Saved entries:
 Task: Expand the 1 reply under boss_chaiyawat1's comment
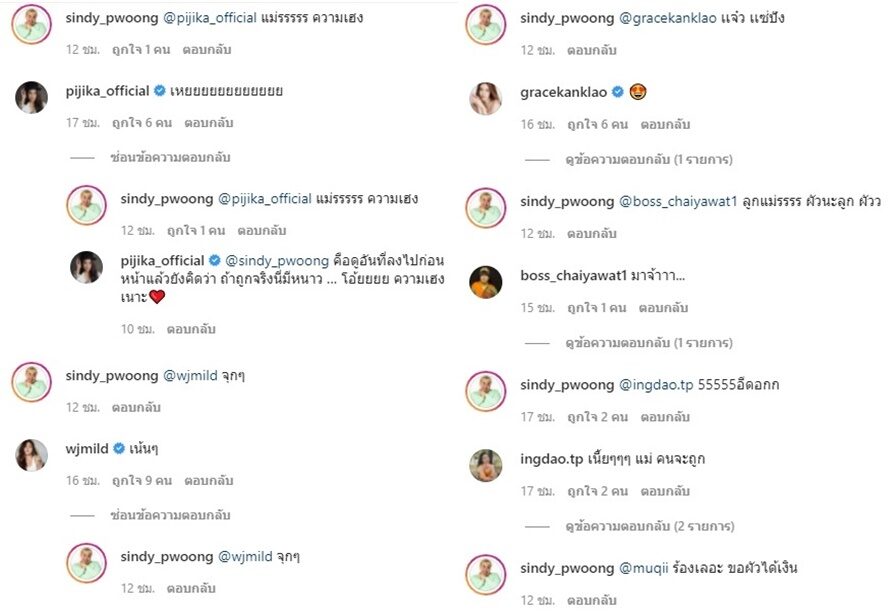click(649, 343)
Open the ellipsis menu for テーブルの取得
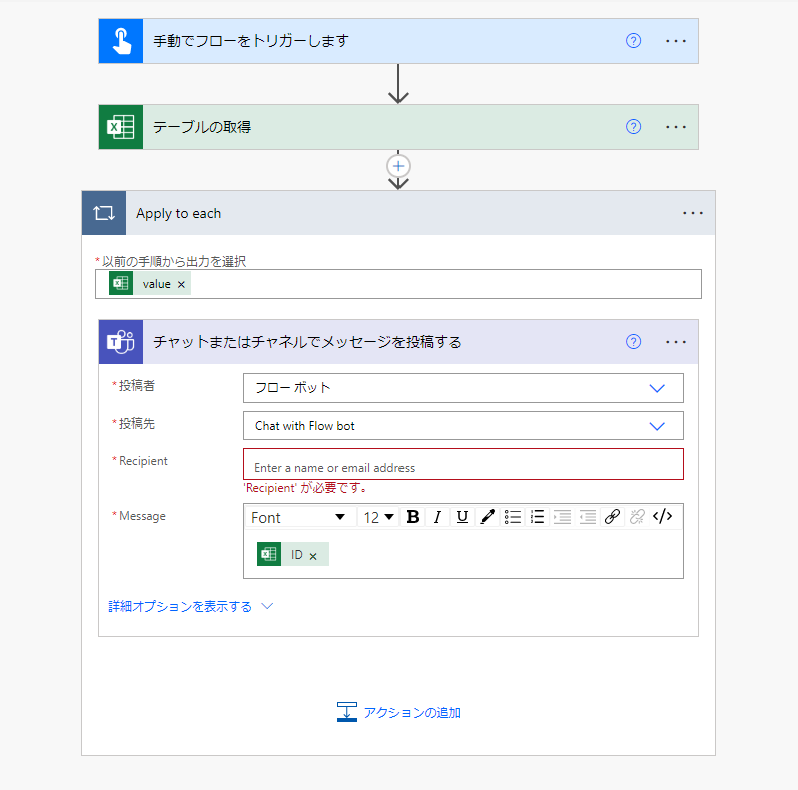 (x=676, y=127)
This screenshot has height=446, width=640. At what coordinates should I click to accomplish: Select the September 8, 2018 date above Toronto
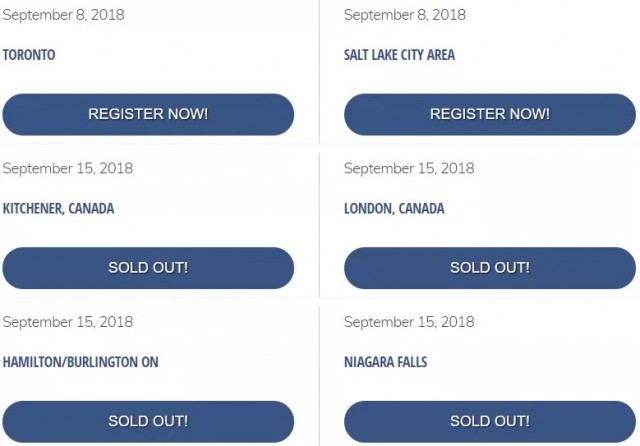tap(63, 15)
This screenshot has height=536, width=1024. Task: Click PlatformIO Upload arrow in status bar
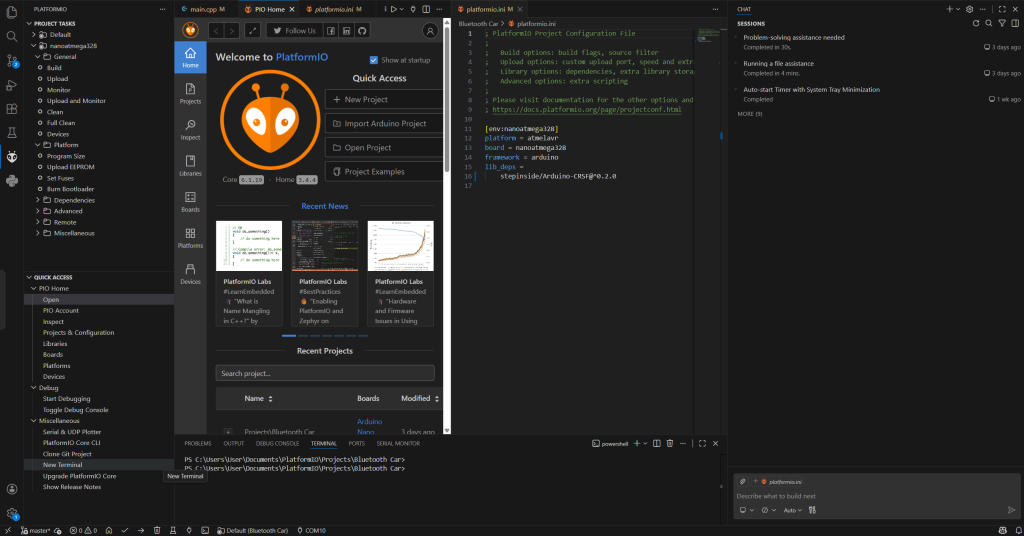(140, 529)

DIRECTIONS:
Give back word for word the lines from the one containing "This screenshot has height=446, width=640." through the final line of the data above. Pictures are to be left out.

RESPONSE:
This screenshot has height=446, width=640. At what coordinates should I click to accomplish: Select the September 8, 2018 date above Toronto
tap(63, 15)
This screenshot has height=536, width=1024. Task: Click PlatformIO Upload arrow in status bar
(140, 529)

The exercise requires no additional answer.